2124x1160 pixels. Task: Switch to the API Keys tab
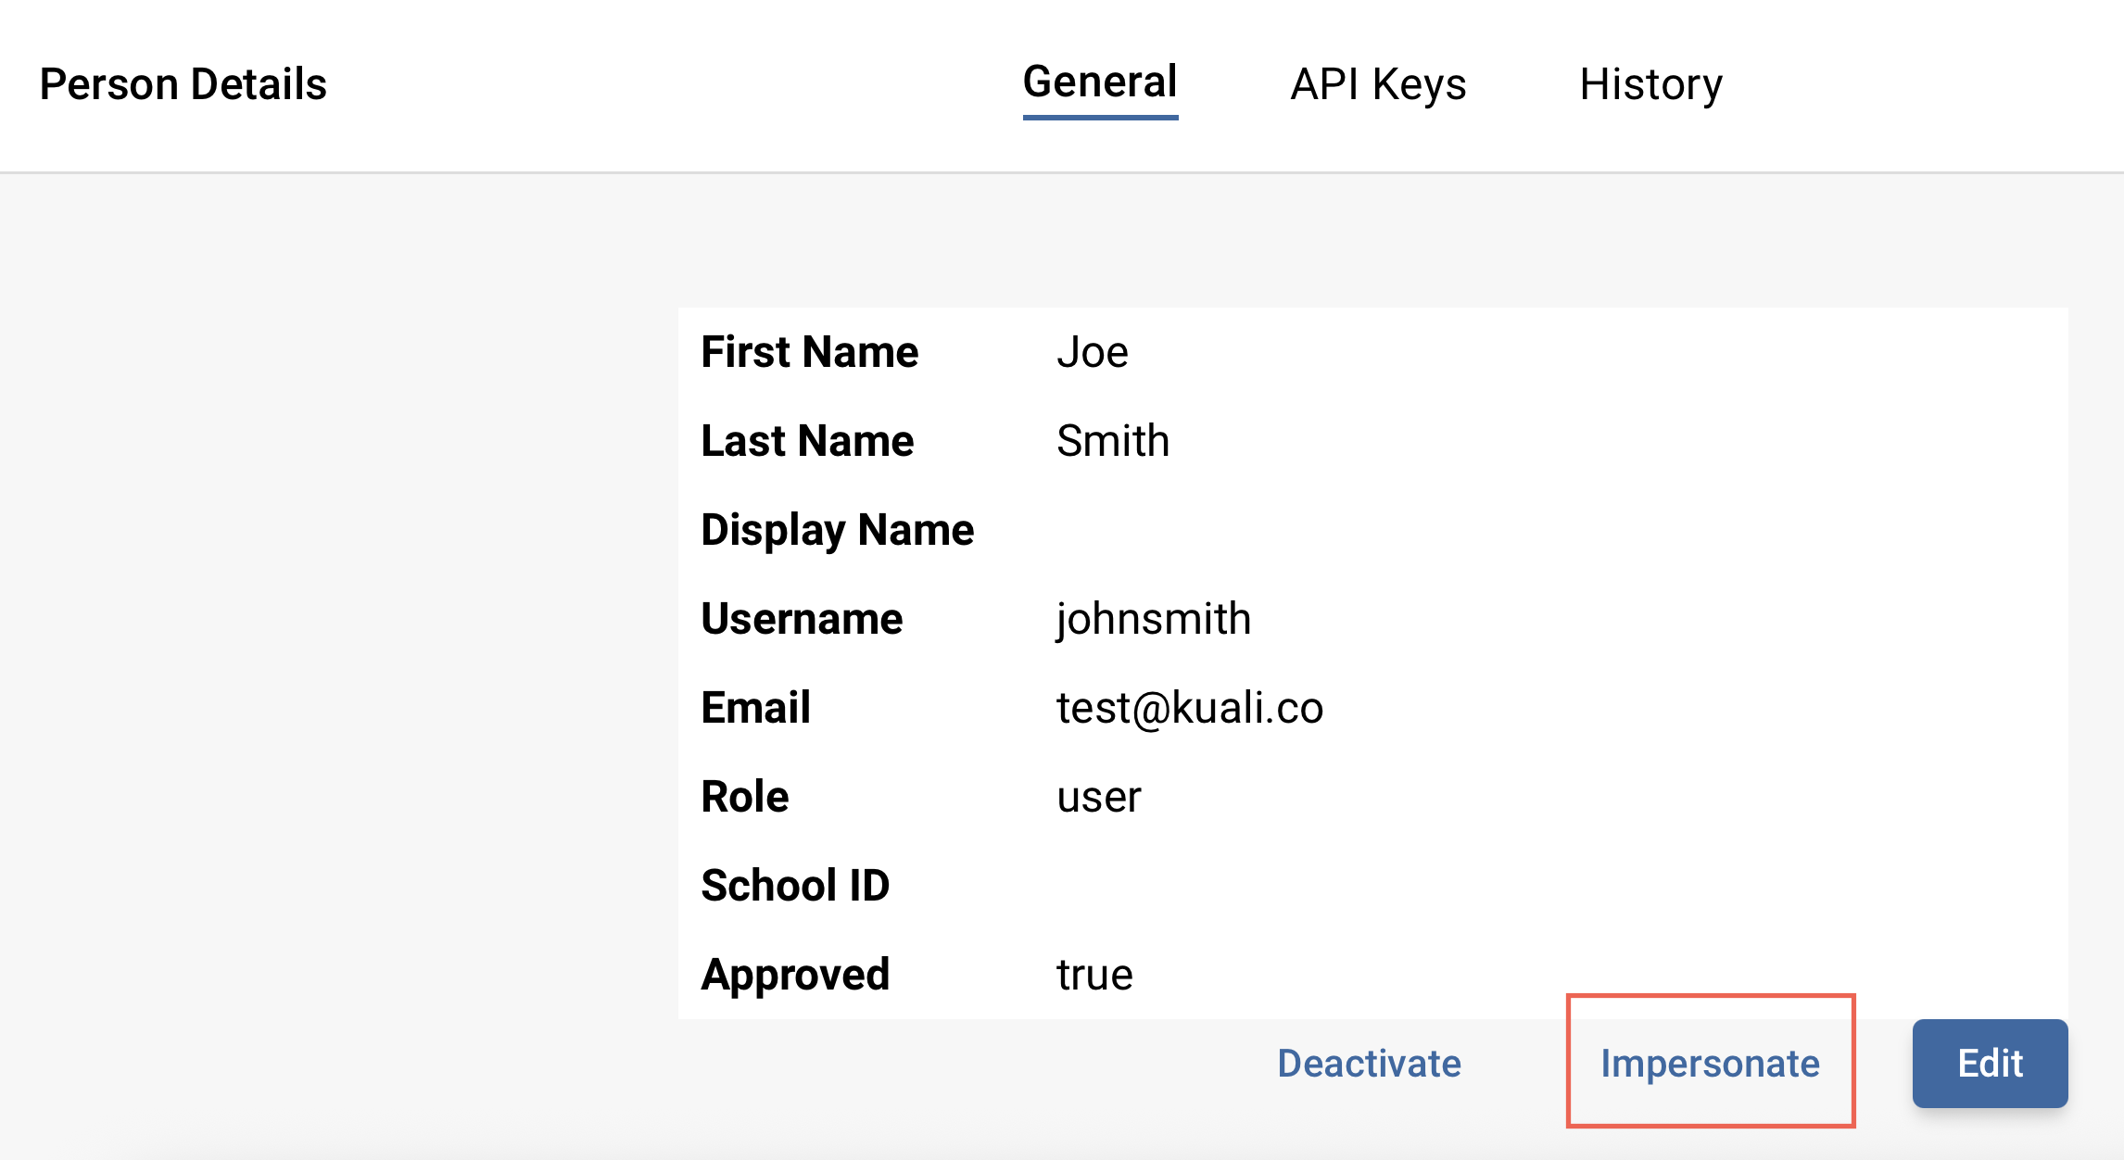tap(1378, 83)
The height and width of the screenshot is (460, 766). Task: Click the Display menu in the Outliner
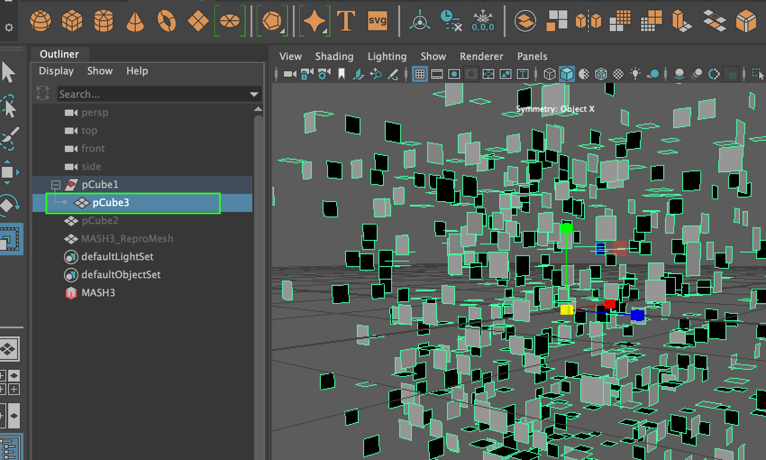click(56, 71)
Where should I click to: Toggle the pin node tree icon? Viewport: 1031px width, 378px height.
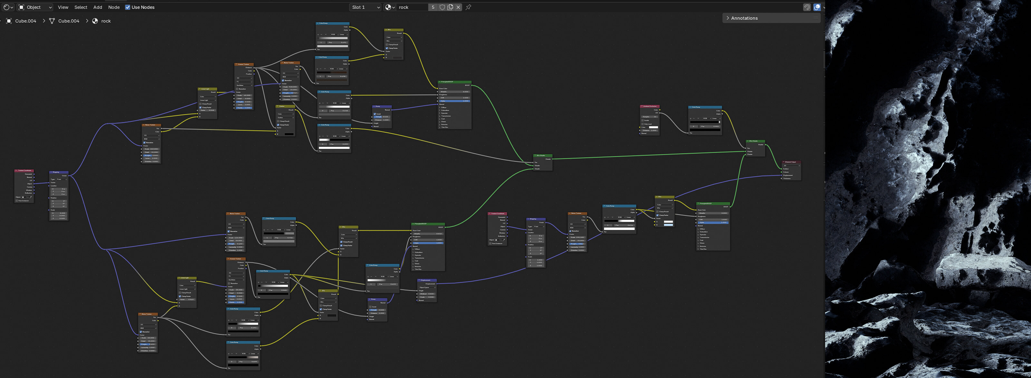468,7
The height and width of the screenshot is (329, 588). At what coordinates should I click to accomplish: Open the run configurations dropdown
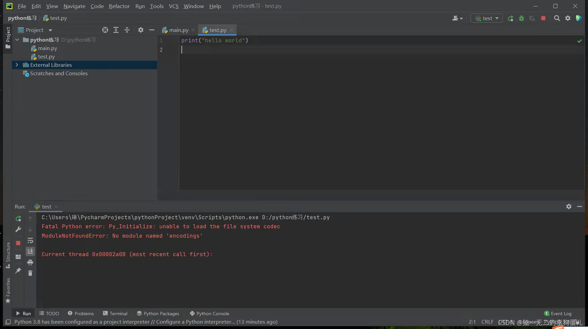pyautogui.click(x=486, y=18)
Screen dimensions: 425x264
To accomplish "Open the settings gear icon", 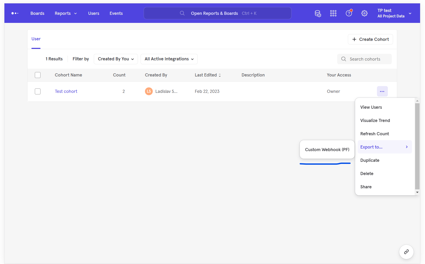I will pyautogui.click(x=364, y=13).
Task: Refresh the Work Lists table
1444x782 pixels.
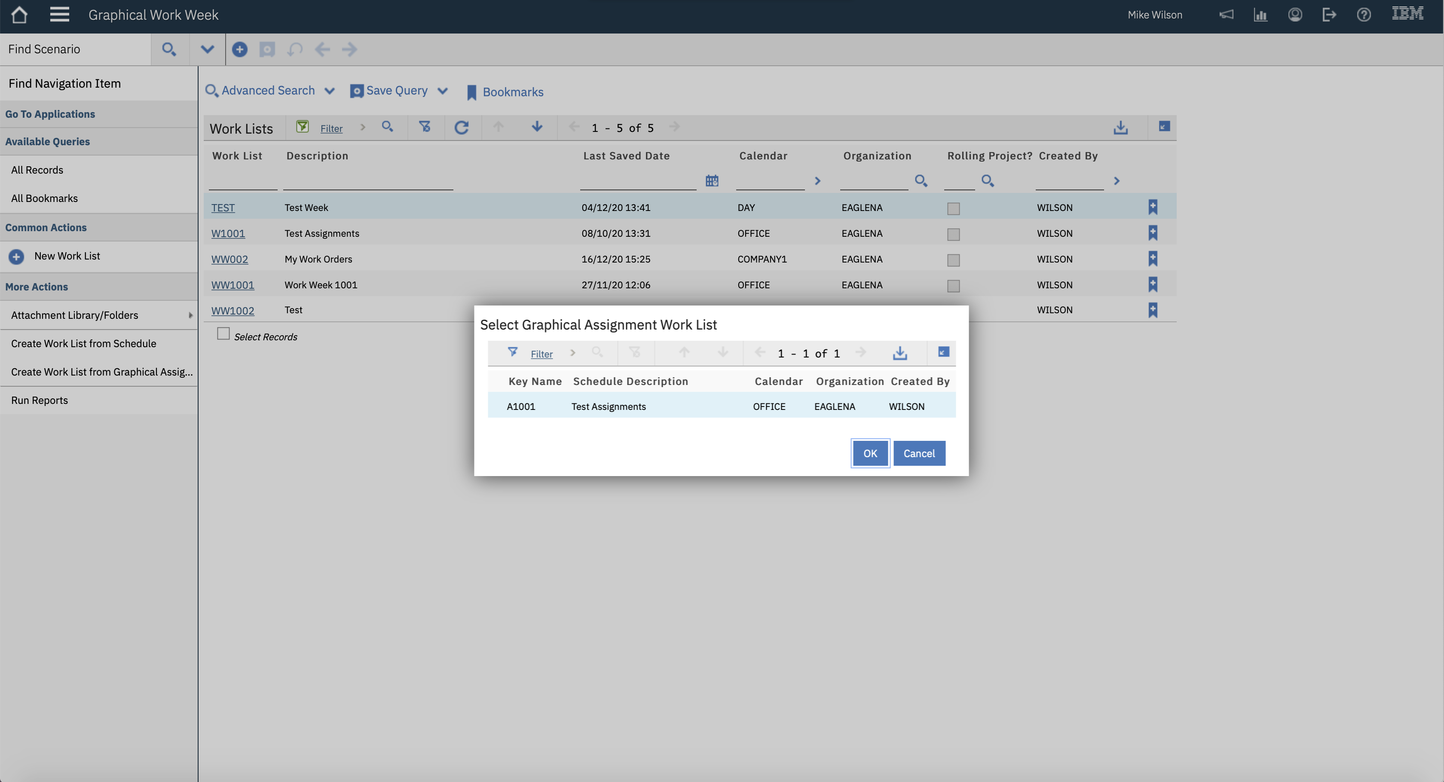Action: click(x=461, y=127)

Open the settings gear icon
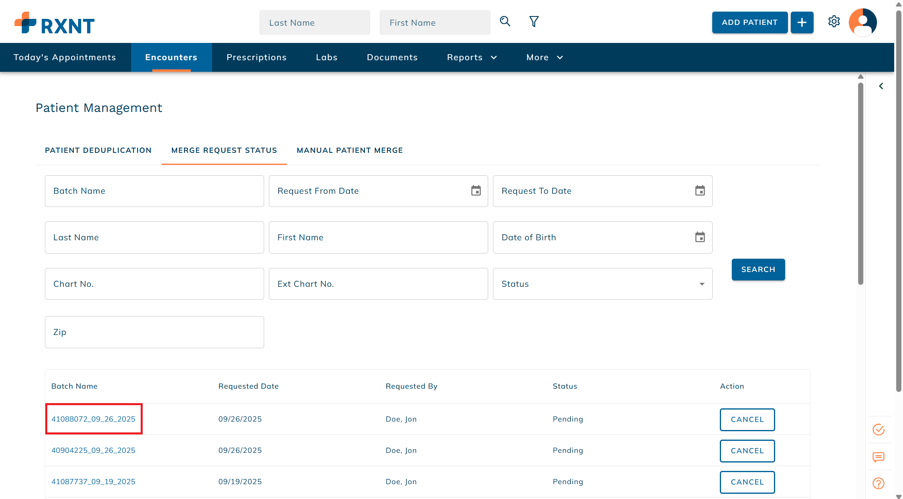click(834, 21)
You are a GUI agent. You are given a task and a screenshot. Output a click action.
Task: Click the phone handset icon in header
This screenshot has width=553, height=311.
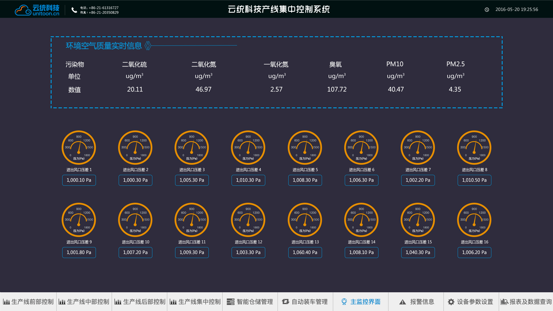74,10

============

| What is needed |
From the line with "You are a GUI" down to the final line of the entries above, repeat each line exactly; omit the pictures.

| Your response |
You are a GUI agent. You are given a task and a screenshot. Output a click action.
Task: Click the phone handset icon in header
This screenshot has width=553, height=311.
74,10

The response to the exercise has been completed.